Il est essentiel de mettre en œuvre la déclaration conjointe signée par les partenaires sociaux et économiques européens (voir la Déclaration des partenaires économiques et sociaux européens sur la crise des réfugiés lors du Sommet social tripartite du 16 mars 2016). La Déclaration véhicule trois messages clés:

  • Schengen doit être préservé comme une des réalisations les plus tangibles des bienfaits de l’intégration européenne pour les citoyens et les entreprises ;
  • L’inclusion et l’intégration des réfugiés qui ont la permission de rester dans l’UE, dans la société, et en particulier sur le marché du travail, doit être un objectif commun de tous les Etats membres ;
  • L’inclusion dans le travail doit garantir l’égalité des chances et de traitement entre les travailleurs nationaux et migrants et éviter la concurrence déloyale entre les travailleurs.

PROPOSITION DE LA CES EN FAVEUR D’UNE ACTION SYNDICALE POUR LES RÉFUGIÉS

Durant sa réunion du mois de juin, le Secrétariat de la CES soumettra une Résolution au Comité exécutif. La Résolution définira un agenda syndical pour l’intégration des migrants et des réfugiés appelé ACTION SYNDICALE EUROPEENNE POUR LES MIGRANTS ET LES RÉFUGIÉS.

La CES a déjà prévu les actions suivantes :

  • Projet conjoint avec les partenaires sociaux européens Labour-INT Intégration des migrants sur le marché du travail. Une approche multipartite (voir le document 4b). Le projet sera mis en œuvre en 2017 et 2018.
  • En coopération avec l’OIT (principal demandeur), la CES et UnionMigrantNet mettra en œuvre le projet DIVER-SIFY: une boîte à outils pratique permettant aux syndicats d’encourager l’égalité dans la diversité et de faciliter l’intégration des migrants sur le lieu de travail. Le projet sera mis en oeuvre en 2017 et 2018.
  • Une action spécifique est en cours de discussion avec la CSI pour un projet conjoint à soumettre à la Commission européenne en avril. L’objectif est d’intensifier notre action de sensibilisation visant à mettre la migration au cœur des politiques internationales de développement. Les activités devraient débuter en novembre 2016.

Ces actions dépendent de l’approbation et du co-financement de la Commission européenne. Nous sommes cependant convaincus que des actions plus urgentes sont nécessaires aujourd’hui.

Les propositions de la CES en faveur d’une action immédiate suivront deux axes :

  • Plaider en faveur de structures de réception équitables, ouvrir des canaux humanitaires, aider à la réinstallation des réfugiés, améliorer l’intégration des réfugiés, protéger les migrants irréguliers contre les abus et l’exploitation, promouvoir l’accès à des services de qualité pour tous ;
  • Faire campagne contre la xénophobie, le racisme et le populisme, et pour l’égalité de traitement et la non-discrimination.

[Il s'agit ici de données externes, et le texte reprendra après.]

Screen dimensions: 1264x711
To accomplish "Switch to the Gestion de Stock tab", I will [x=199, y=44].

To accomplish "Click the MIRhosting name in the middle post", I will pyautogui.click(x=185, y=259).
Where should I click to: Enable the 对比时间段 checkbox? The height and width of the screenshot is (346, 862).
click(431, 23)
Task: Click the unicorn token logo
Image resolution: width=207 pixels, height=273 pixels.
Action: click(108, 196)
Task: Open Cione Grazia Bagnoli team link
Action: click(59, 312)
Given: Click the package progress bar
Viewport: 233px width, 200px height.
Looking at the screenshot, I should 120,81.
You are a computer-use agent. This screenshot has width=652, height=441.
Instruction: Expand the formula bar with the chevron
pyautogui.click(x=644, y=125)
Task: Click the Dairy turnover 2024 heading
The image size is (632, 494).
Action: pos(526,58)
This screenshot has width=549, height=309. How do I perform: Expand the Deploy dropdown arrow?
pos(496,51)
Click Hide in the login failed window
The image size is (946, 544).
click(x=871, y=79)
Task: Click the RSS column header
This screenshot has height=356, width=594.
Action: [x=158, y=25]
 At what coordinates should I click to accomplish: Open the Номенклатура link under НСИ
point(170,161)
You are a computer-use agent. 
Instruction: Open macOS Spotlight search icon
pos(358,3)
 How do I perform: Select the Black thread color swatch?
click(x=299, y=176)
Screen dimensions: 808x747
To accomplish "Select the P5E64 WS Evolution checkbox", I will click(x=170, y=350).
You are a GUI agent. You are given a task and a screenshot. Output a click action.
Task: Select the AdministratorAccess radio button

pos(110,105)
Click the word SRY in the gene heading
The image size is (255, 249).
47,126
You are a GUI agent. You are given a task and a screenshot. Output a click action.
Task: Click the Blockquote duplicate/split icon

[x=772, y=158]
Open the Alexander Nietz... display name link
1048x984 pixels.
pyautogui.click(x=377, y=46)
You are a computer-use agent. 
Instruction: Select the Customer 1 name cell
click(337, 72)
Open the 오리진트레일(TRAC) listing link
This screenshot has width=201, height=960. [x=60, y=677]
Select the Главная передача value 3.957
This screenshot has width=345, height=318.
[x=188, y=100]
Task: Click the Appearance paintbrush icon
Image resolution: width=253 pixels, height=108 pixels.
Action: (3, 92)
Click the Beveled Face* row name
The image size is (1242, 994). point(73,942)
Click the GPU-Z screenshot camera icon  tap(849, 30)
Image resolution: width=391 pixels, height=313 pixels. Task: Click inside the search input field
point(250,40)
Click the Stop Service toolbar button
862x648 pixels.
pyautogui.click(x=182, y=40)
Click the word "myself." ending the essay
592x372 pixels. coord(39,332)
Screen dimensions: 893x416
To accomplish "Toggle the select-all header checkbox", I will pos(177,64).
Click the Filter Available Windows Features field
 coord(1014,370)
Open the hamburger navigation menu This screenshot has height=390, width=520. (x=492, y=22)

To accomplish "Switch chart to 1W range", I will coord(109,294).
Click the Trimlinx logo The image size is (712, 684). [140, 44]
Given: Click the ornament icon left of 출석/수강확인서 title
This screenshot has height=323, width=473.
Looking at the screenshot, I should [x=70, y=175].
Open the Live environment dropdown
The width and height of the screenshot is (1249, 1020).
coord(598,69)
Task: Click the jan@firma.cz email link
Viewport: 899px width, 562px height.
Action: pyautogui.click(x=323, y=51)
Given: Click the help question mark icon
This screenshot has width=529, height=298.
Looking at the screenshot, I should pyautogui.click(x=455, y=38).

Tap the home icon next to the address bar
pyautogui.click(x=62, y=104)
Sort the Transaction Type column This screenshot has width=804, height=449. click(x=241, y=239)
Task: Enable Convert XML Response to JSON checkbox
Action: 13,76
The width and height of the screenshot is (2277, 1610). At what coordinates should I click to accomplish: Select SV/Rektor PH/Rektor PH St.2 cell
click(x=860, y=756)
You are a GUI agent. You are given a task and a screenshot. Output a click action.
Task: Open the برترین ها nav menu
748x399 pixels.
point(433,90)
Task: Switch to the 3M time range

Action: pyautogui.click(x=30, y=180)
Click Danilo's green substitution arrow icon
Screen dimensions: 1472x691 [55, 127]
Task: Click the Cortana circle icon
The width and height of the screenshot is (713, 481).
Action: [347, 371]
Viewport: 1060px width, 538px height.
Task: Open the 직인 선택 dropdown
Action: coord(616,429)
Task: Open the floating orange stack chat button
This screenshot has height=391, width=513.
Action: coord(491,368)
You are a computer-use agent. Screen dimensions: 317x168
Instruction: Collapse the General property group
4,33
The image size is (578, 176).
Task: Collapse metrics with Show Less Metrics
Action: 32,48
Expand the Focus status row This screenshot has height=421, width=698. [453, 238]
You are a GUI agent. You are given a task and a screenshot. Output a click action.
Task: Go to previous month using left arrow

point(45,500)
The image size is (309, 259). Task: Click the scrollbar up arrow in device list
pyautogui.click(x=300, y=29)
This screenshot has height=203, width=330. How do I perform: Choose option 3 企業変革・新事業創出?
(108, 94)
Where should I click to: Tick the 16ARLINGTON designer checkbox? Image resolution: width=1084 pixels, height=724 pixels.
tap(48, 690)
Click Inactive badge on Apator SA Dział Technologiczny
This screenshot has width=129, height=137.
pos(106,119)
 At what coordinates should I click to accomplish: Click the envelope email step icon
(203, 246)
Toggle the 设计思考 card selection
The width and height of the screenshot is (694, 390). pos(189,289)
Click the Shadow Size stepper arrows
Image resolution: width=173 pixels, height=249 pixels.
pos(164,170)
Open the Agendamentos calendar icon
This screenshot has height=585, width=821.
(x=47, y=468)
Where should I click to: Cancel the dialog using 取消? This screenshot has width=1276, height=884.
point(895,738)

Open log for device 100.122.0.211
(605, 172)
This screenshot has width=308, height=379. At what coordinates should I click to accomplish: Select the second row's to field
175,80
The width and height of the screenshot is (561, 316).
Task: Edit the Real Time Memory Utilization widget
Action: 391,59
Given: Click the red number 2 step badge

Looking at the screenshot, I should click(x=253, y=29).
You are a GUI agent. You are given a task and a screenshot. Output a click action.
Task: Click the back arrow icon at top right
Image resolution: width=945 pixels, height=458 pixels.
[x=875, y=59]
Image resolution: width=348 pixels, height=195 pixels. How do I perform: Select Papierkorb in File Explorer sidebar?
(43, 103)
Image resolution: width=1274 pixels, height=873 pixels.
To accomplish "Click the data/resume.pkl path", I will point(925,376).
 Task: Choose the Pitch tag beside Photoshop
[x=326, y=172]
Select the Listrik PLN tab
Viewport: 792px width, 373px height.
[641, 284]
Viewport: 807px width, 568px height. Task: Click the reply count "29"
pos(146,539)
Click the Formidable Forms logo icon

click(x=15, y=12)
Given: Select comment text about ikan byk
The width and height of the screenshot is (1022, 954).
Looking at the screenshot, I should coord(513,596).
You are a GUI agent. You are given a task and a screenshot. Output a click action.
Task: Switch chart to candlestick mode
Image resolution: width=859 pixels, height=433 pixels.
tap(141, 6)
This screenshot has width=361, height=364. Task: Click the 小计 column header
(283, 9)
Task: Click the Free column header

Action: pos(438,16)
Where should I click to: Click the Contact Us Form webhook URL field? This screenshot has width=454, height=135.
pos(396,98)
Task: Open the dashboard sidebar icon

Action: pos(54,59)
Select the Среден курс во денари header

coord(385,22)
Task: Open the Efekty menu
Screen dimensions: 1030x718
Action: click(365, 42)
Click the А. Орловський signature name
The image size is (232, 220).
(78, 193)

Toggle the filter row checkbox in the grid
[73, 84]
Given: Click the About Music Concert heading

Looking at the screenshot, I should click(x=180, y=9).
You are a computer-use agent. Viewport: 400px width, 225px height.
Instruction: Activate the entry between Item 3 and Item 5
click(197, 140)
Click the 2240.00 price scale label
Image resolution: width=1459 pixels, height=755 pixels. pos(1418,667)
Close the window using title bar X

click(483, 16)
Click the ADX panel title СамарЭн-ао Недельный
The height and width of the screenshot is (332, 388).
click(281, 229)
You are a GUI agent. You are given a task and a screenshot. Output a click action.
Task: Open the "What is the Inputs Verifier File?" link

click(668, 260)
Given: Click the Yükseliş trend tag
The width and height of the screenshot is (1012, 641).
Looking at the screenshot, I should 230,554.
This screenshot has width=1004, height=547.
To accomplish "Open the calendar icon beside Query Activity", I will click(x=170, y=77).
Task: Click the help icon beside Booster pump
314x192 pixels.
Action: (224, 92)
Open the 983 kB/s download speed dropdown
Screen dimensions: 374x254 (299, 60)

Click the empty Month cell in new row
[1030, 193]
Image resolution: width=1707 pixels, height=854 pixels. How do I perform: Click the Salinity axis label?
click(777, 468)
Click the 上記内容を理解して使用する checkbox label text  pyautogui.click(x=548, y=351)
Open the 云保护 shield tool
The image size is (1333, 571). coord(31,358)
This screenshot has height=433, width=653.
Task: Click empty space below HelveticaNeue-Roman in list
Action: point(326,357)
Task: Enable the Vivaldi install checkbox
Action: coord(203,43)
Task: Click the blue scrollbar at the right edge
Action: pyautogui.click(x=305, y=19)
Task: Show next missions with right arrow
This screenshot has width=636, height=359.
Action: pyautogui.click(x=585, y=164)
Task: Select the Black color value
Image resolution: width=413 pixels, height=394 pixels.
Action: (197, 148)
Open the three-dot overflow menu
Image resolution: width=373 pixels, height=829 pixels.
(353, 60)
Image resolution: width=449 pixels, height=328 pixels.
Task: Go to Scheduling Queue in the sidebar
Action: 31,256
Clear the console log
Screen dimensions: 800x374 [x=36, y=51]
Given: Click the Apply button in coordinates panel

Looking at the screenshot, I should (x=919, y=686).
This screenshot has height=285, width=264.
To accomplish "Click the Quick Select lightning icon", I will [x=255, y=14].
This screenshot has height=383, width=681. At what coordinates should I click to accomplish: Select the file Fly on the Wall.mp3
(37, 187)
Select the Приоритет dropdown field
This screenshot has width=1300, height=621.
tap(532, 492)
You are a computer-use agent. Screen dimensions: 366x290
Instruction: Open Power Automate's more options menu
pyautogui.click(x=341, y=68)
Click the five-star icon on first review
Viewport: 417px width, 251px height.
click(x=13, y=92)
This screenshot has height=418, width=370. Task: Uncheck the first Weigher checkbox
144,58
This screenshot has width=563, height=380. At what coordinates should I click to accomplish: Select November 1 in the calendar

Tous les affiliés à la CES seront invités à se mobiliser. Le Secrétariat de la CES reste ouvert aux propositions, contributions et idées de ses organisations affiliées. La CES est prête à inclure dans son plan toute initiative que ses affiliés envisagent d’organiser au plan national. Le 10 mai, la proposition sera examinée par le Comité permanent sur la Mobilité, la Migration et l’Inclusion.

L’Action de la CES peut inclure des manifestations impliquant la CES et ses affiliés (ou groupes d’affiliés qui ont l’intention de participer), ainsi que des campagnes de sensibilisation des institutions, des parties prenantes, des travailleurs et des citoyens, et une coopération renforcée avec les institutions internationales, telles que l’OIT et le HCR et les organisations de la société civile.

La proposition de la CES mobilisera les points de contact d’UnionMigrantNet. Le réseau a un énorme potentiel d’utilisation permettant de faire de l’action de la CES une action réussie.

L’action de la CES pour les réfugiés sera une activité autofinancée de la CES et ses affiliés. La proposition de la CES inclura un budget détaillé expliquant les coûts relatifs aux matériels et activités nécessaires pour mettre l’action en œuvre et une proposition de souscriptions à soumettre à ses organisations affiliées.